Page 1 of 1
MTRR Enabling
Posted: Mon Apr 02, 2007 9:40 am
by ~
I have seen that a model-specific registers (MSR's) called MTRR's are used to configure the type of memory access in a range. I have seen that it's said that the "Write Combine" setup is good to speed up the screen painting (as seen in Menuet).
I have said that it can seed up the PCI/AGP bus access in general. Now, isn't the processor itself connected through PCI?
And if so, wouldn't it speed up the whole memory if I set an MTRR to cover the whole memory with "Write Combine"?

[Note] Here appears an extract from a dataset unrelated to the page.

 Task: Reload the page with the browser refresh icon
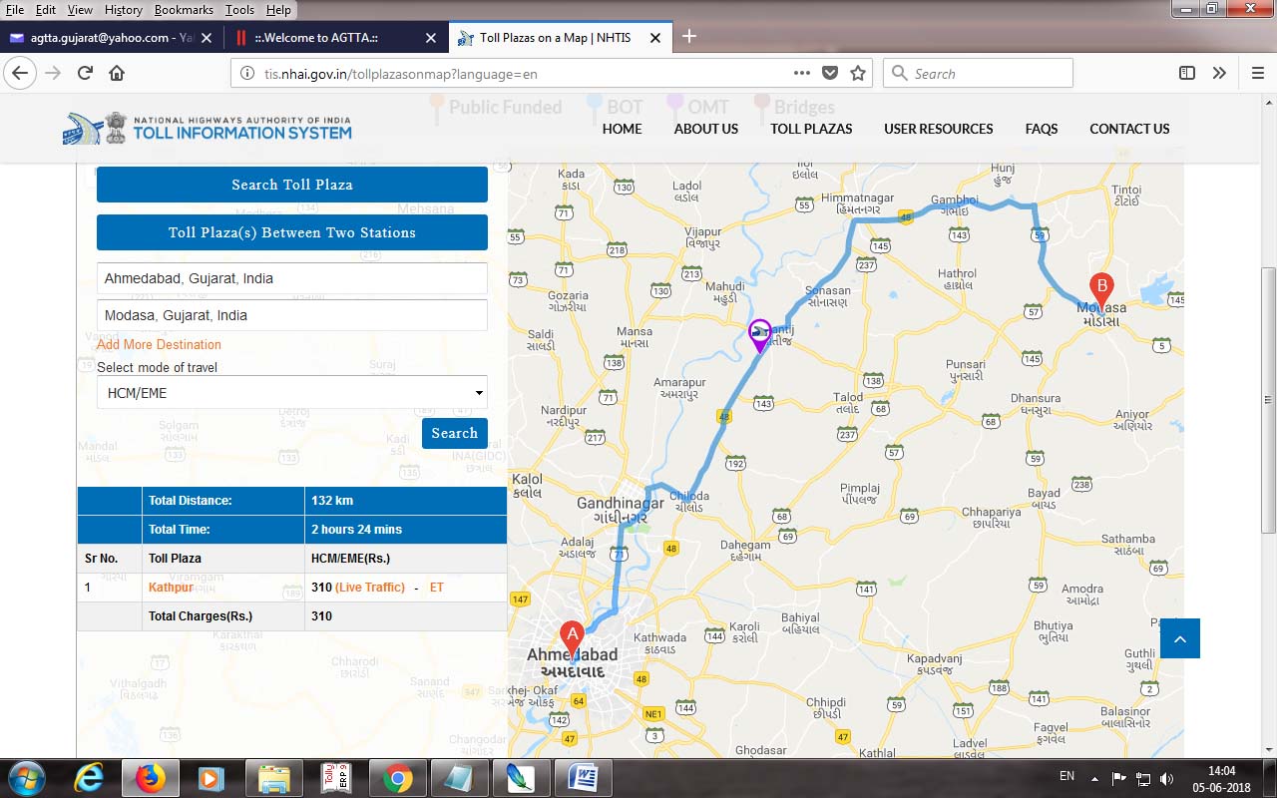(85, 73)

Posted: Mon Apr 02, 2007 10:33 am
by Combuster
I suggest for starters you read:
http://en.wikipedia.org/wiki/Northbridg ... mputing%29
http://en.wikipedia.org/wiki/Southbridg ... mputing%29
Next, be aware of what caching and bus protocols do:
on a pci bus, you have several controlling cycles around the data cycles. If the memory is uncacheable each write or read will generate one transaction. If you do use some form of caching using write-back or write-combining, the CPU can buffer and send far more data in one transaction.
Using Write-Back for video memory is not good: if there is no need to evict lines from the cache the memory will not get written to the video card and you will not see any updates. (if you have a small kernel, there need not be any cache line evictions at all)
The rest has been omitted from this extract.